Budget 2017: Cause for feeling short-changed4 min read . Updated: 02 Feb 2017, 12:48 AM IST
Four areas in particular left us feeling short-changed; measures to tackle demonetization, rural poverty/employment, relief to farmers and railways
If there was a rationale for advancing the budget, then it was not forthcoming in the finance minister’s self-proclaimed historic speech.
Vague statements were offered with regard to it helping avoid a vote-on-account and enable the passing of a single appropriation bill. However, this concern has never significantly inconvenienced any government in the past and, hence, seemed overstated. As the presentation progressed, with one tepid announcement after another, this reason began to seem increasingly feeble.
Four areas in particular left us feeling short-changed; measures to tackle demonetization, rural poverty/employment, relief to farmers and railways.
The hon’ble finance minister took every possible opportunity to hail the government’s demonetization agenda—whether it be an unsupported claim of a reduction in lending rates, the numbers of those installing the BHIM app or in the potential increase in the amount of tax to be collected.
No acknowledgement was made of the economic destruction caused. A massive public works programme or substantial tax cuts across slabs would have been welcome to counter the fall in demand due to demonetization. Instead, we got superficial and inconsequential tax cuts which are unlikely to revitalize sagging aggregate demand. Given that everyone hoped for measures to ameliorate the loss of jobs and the slowdown in manufacturing across sectors, the absence of any support is a singular disappointment. Furthermore, with the problem of non-performing assets (NPAs) likely to worsen as a result of demonetization, the concession made in the form of a bank recapitalization fund seemed grossly inadequate. This should have been laudable, except that the amount (Rs10,000 crore) set aside suggested that the government is severely underestimating the large number of NPAs on the books of state-run banks.
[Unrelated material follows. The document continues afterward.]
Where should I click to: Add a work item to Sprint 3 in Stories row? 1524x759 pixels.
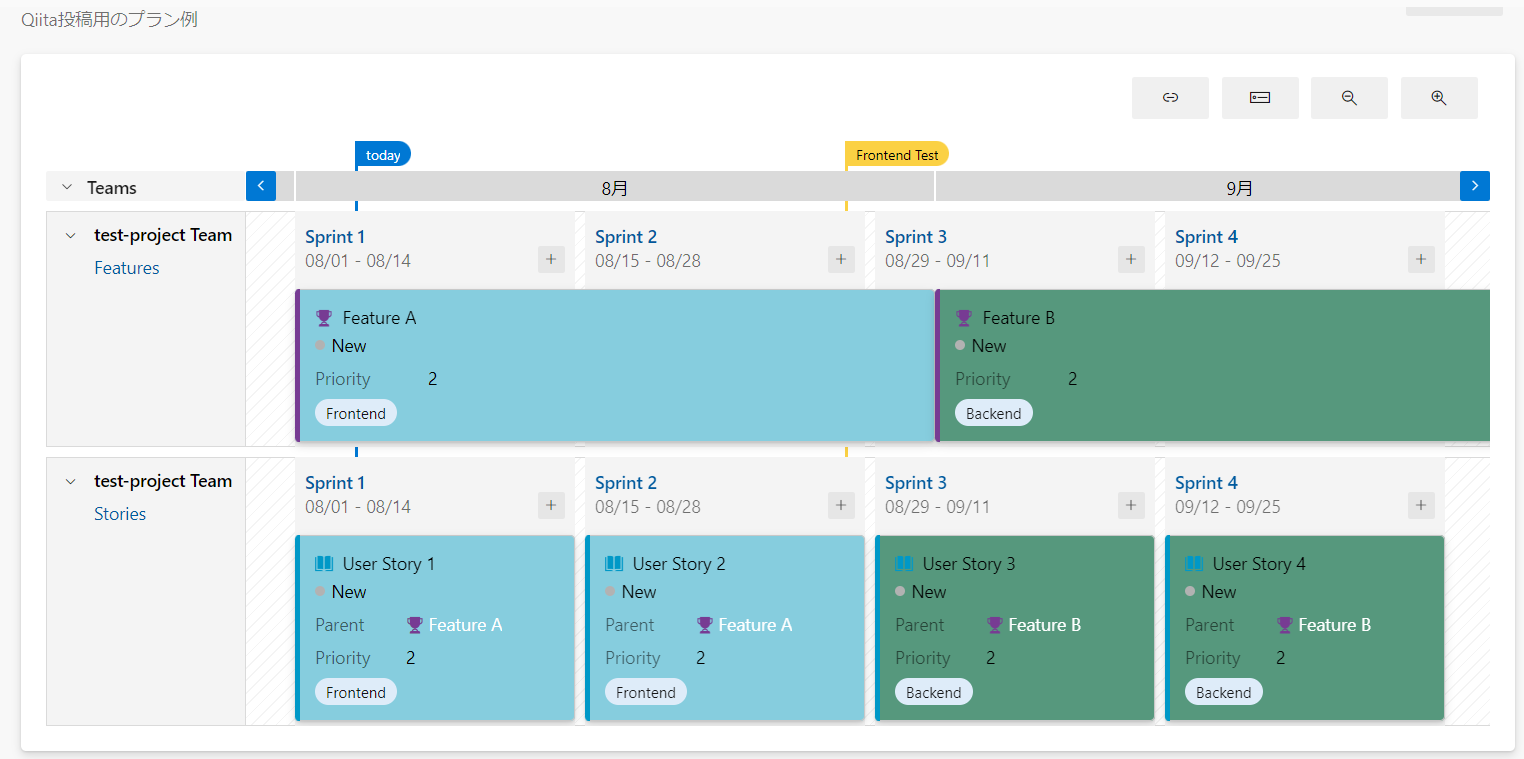point(1130,505)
Coupled with the paucity of data coming out of the Reserve Bank of India (RBI), it is anyone’s guess by what percentage it falls short.
The media will celebrate the marked increase in outlays for rural expenditure. Mission Antyodaya was announced to bring 10 million individuals out of poverty for which a “focused micro plan for sustainable livelihood" was to be prepared. This was followed by an increase in the amount allotted to MGNREGA. While we are honoured at the recent embrace of what the prime minister once shamed as a monument to failures of past governments, this increase represented—as Mr. Rahul Gandhi observed—a fundamental misunderstanding of how the scheme works.
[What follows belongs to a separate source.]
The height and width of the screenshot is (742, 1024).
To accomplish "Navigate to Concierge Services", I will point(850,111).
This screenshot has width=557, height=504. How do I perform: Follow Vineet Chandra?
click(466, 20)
It is not how much the government allocates but how much has been effectively utilized. An increase in budget is not necessarily equivalent to the desired increase in wages. Demonetization, wage delays and very ad-hoc and uncertain fund release across the country has crushed the scheme and disheartened the support base for whom it exists. Also, for a budget dedicated to the poor, no mention was made with regard to the implementation of the Food Security Act, in force since 2014. Existing farm loans were not touched upon except to announce farmers’ incomes will be doubled in five years. Distress in rural areas caused by drought was also drowned out in a sea of announcements relating to digital soil cards. No roadmap or credible plan accompanied this announcement. A “seamless flow of credit" to farmers was promised along with a fund of ₹ 10 trillion. Though welcome, the answer to existing and accumulating debt cannot simply be more debt. Farmers who had rationalised the inconvenience of demonetization in the hope that the budget would provide some succour were disappointed, to put it mildly.
ALSO READ: Union Budget 2017: Key highlights and themes
The budget was historic, albeit in a limited sense, insofar as it merged the rail budget which had been presented separately since 1924. A renewed thrust on cleanliness and the use of bio-toilets were announced along with the upgradation of 250 stations across the country. Two things were conspicuous by their absence. First, no announcements were made on rail fares (except with regard to a removal of service tax on bookings made online) and second, there was no mention of the much-touted bullet train programme.
The first is of concern because it leaves the door open for future tariff increases through seemingly innocuous circulars avoiding public glare. This makes sense since the source of funding for the ventures announced was kept deliberately vague. As a result, we got a railway budget focused almost solely on cosmetic improvements.
Lastly, the move to limit political donations in cash could have been a strong one, had it been accompanied by an amendment to the Right to Information Act bringing political parties within its purview. There seems to be a running trend with this government to reduce governance to slogans and acronyms. In that endeavour, this budget is certainly a triumph.
Salman Khurshid is a senior advocate of the Supreme Court and a former cabinet minister.
Muhammad A. Khan, national media panellist of the Congress and an advocate, contributed to this article.